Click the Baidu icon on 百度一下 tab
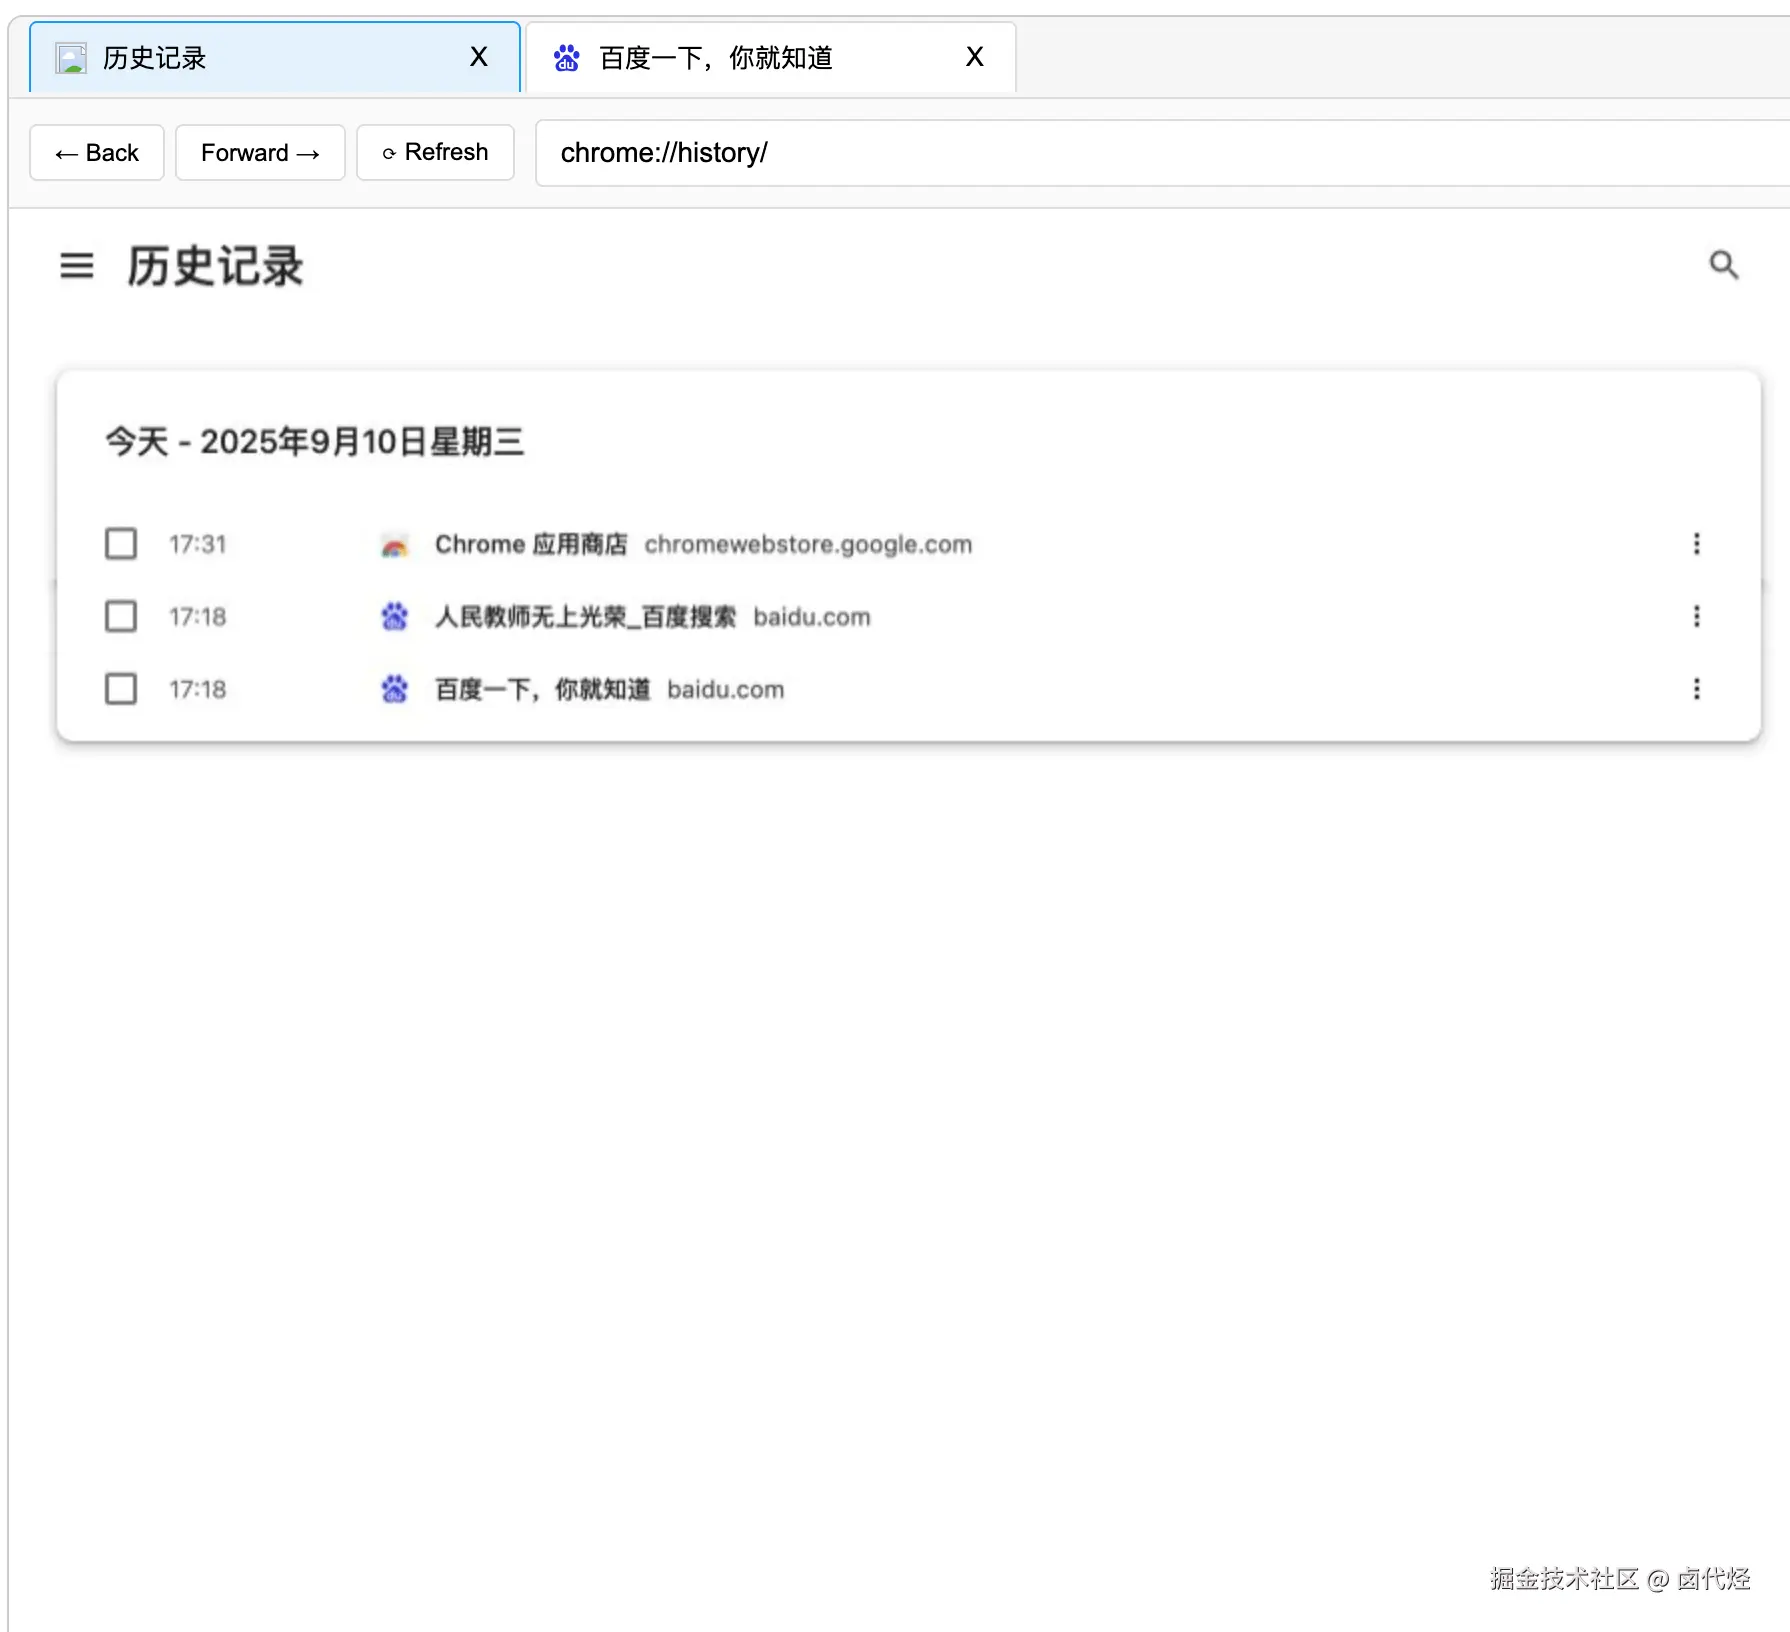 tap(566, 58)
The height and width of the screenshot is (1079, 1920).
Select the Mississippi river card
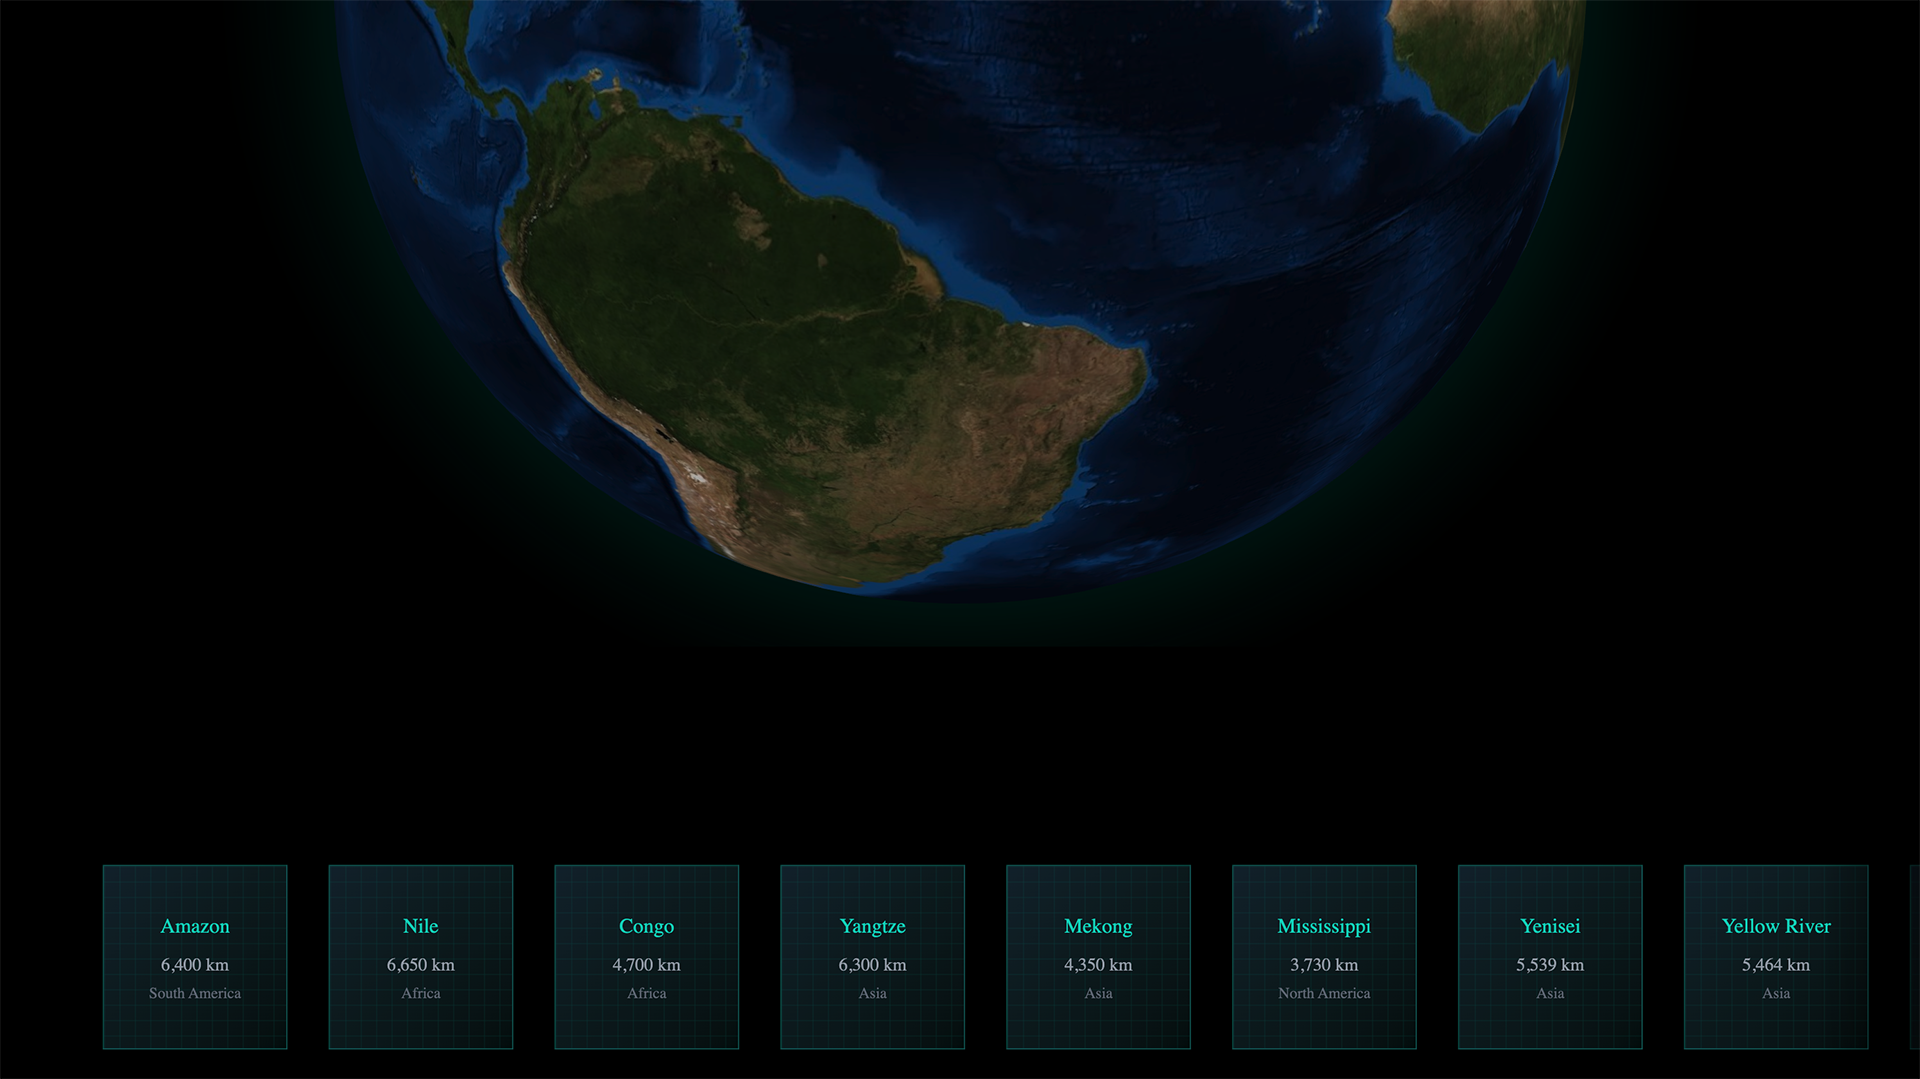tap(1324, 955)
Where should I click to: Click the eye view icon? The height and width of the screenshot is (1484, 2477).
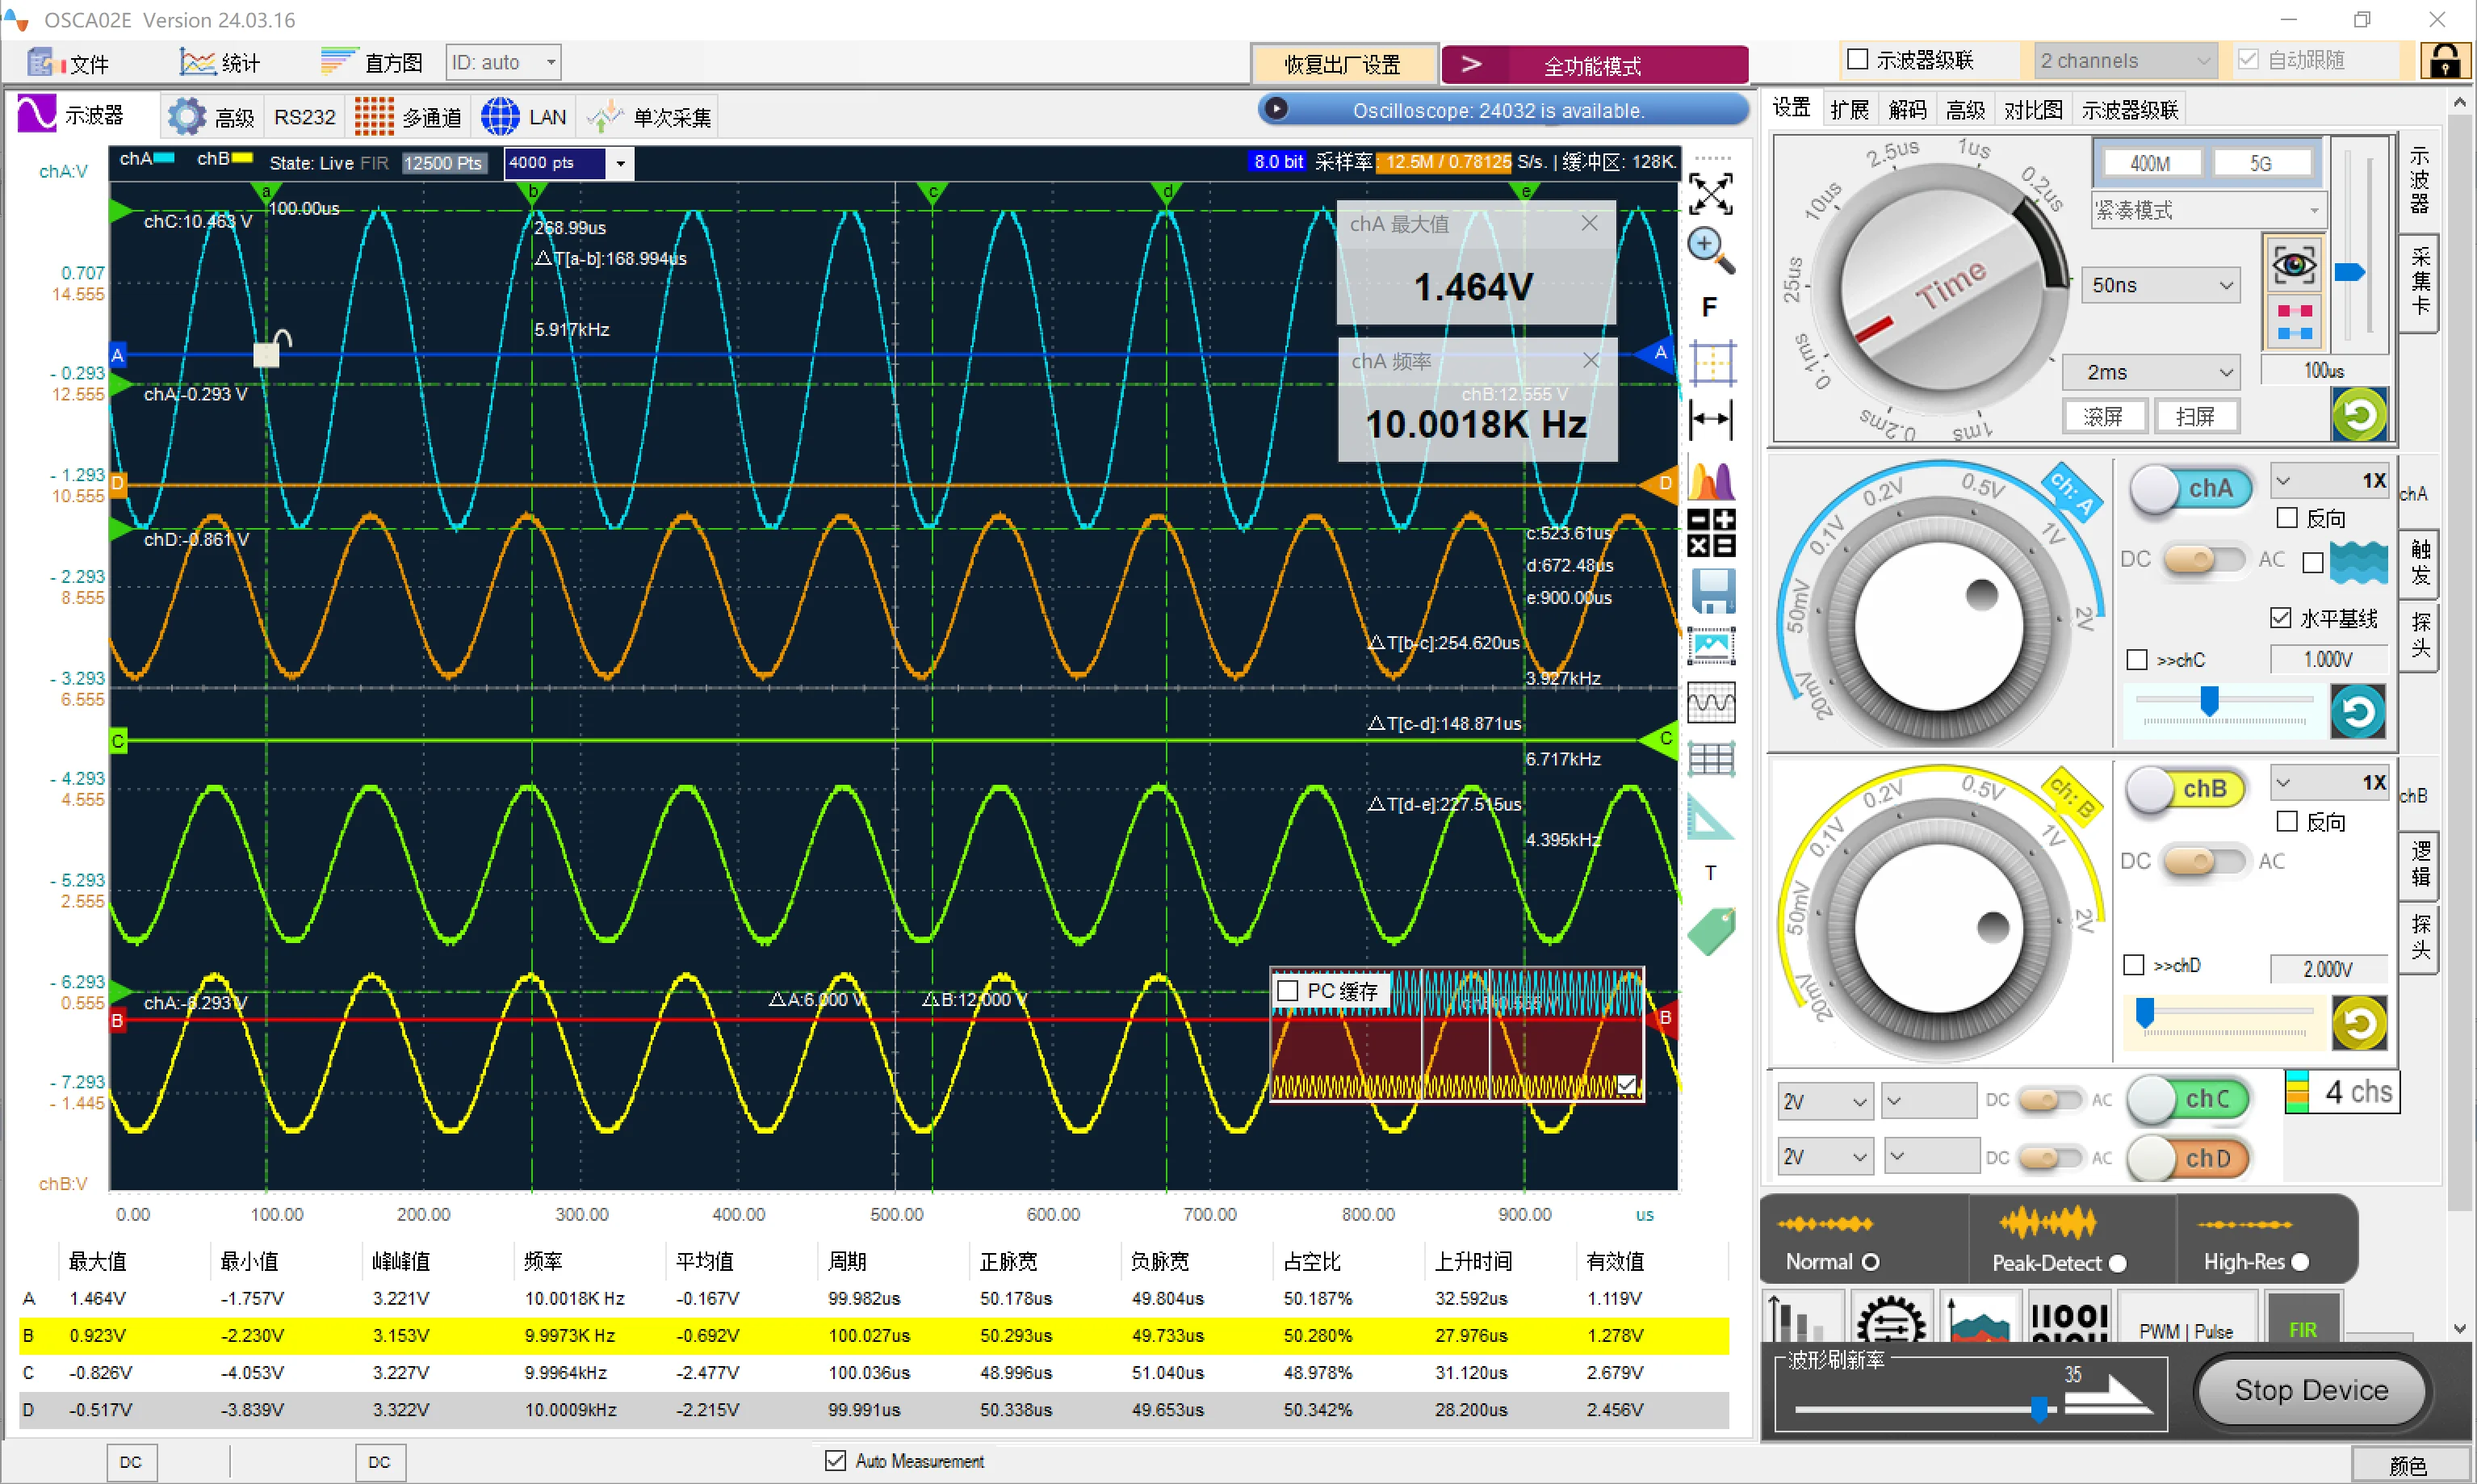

Exercise requirements:
Transcribe the records above verbatim. Do not carry over any picture.

Your solution:
Click the Baidu icon on 百度一下 tab
 tap(566, 58)
The height and width of the screenshot is (1079, 1920).
Select the Mississippi river card
tap(1324, 955)
Where should I click to: Click the eye view icon? The height and width of the screenshot is (1484, 2477).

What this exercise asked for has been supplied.